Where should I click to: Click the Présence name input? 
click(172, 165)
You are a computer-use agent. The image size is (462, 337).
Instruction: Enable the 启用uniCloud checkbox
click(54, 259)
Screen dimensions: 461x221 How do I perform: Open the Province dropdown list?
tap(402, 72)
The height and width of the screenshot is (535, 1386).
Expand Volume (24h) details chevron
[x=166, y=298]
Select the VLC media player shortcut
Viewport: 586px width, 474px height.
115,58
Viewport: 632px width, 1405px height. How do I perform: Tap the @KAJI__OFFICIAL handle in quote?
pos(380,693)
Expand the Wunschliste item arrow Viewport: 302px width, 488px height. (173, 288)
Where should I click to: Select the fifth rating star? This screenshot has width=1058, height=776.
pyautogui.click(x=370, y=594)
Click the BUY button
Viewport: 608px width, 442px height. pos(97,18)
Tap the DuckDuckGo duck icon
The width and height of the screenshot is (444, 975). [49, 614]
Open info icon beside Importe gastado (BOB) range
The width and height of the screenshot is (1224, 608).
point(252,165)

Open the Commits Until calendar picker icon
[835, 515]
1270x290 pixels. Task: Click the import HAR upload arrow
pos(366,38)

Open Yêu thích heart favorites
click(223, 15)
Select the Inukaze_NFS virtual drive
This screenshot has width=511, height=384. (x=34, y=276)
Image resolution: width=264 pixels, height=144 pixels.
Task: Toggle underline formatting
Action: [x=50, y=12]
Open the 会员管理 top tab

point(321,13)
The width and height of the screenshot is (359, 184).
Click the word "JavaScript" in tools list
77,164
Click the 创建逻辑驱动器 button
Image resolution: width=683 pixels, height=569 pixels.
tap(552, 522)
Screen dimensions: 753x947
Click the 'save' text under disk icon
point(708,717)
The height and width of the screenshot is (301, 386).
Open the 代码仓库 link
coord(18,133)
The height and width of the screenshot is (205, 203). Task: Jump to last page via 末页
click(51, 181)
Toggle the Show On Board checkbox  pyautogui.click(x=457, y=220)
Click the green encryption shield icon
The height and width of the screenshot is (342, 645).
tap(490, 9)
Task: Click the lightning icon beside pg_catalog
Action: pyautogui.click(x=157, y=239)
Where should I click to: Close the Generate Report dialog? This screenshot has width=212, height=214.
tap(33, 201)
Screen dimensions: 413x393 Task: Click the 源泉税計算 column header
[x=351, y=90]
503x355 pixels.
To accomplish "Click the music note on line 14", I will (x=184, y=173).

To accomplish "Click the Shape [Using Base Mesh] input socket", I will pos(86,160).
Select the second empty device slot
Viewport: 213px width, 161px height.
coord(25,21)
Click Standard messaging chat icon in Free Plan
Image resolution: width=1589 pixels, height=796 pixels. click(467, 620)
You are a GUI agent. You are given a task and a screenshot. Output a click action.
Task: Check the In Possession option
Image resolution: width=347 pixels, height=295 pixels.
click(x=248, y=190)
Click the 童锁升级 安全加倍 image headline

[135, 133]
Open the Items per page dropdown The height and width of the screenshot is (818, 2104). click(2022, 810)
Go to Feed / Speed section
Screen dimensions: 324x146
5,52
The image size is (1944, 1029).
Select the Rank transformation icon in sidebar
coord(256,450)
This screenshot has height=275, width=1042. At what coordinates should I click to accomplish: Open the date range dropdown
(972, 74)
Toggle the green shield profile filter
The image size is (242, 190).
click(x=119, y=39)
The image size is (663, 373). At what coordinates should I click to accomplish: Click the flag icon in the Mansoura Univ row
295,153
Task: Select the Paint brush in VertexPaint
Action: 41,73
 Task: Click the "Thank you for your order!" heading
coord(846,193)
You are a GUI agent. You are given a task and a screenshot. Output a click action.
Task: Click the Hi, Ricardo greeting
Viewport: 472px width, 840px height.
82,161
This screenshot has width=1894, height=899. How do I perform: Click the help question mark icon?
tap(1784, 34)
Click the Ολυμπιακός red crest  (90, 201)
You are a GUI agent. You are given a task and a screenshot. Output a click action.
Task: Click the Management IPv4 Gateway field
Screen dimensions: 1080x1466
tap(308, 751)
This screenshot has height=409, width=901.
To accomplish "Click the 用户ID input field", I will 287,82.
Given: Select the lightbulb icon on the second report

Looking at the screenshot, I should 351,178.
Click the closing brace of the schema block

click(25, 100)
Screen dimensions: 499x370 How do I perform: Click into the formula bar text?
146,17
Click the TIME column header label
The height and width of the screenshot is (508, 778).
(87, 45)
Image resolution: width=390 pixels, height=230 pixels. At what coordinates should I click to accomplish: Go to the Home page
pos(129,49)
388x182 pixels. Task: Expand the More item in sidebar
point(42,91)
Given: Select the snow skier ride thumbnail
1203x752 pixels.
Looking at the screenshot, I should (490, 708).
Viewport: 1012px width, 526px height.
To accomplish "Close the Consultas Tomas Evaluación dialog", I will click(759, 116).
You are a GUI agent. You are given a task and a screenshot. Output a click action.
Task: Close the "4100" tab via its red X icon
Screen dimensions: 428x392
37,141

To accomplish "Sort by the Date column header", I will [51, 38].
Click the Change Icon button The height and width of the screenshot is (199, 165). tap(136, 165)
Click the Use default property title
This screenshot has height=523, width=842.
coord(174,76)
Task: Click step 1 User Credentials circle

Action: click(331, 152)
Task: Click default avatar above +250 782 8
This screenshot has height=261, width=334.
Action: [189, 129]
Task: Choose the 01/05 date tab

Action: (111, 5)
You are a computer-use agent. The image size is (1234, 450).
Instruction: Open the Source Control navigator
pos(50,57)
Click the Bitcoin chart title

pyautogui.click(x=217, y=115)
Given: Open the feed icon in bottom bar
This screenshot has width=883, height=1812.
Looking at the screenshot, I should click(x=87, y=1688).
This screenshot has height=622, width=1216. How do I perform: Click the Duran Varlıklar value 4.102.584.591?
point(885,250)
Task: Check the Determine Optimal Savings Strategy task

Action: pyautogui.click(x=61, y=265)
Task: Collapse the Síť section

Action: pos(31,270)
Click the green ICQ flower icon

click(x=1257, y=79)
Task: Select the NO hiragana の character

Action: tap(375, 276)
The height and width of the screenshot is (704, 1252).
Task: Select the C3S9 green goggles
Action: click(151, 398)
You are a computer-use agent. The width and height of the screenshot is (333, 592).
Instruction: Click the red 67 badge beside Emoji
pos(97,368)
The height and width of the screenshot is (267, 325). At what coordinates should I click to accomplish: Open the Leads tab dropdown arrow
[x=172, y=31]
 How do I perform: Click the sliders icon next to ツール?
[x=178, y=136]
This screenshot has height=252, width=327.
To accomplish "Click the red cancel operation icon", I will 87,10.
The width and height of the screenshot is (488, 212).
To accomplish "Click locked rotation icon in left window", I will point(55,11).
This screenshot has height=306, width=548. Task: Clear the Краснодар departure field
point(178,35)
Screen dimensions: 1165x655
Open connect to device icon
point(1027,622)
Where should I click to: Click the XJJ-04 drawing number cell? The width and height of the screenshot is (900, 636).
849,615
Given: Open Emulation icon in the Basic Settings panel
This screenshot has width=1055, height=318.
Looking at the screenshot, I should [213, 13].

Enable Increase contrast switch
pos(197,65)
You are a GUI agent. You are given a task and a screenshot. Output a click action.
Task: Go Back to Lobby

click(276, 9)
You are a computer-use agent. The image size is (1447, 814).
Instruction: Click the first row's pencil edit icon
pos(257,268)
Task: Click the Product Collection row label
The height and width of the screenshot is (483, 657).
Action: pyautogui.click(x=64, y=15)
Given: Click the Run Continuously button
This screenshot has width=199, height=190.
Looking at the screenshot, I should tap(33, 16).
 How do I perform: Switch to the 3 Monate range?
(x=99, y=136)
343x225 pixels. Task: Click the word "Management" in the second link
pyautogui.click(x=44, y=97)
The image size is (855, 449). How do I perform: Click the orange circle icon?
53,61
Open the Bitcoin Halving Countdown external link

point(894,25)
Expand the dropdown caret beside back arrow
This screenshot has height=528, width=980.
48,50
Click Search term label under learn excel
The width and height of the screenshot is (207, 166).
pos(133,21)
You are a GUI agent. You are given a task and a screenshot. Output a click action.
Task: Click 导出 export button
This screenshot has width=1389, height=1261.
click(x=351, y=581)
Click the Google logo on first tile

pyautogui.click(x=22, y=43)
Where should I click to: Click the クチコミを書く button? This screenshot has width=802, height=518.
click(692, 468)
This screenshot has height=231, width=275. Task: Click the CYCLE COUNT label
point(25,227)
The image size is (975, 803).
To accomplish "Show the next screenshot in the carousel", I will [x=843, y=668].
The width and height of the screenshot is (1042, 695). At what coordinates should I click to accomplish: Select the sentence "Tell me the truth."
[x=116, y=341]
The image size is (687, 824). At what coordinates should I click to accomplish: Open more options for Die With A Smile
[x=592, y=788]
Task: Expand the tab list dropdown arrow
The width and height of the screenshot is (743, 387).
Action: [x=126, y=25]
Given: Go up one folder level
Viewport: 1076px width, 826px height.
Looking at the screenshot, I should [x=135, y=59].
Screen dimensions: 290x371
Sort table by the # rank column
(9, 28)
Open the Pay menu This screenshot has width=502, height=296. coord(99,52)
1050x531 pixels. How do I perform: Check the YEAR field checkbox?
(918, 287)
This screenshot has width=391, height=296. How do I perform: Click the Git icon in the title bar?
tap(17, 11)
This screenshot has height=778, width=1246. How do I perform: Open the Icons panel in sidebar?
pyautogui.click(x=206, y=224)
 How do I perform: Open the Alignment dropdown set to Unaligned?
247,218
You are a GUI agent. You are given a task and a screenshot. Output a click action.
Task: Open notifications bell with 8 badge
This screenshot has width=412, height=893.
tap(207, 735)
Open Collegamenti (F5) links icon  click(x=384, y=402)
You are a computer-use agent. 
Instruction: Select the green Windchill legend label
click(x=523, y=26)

****************

Exercise objective: Among the entries, how many lines contain the word "default"? Give the number alone.

Result of the task: 2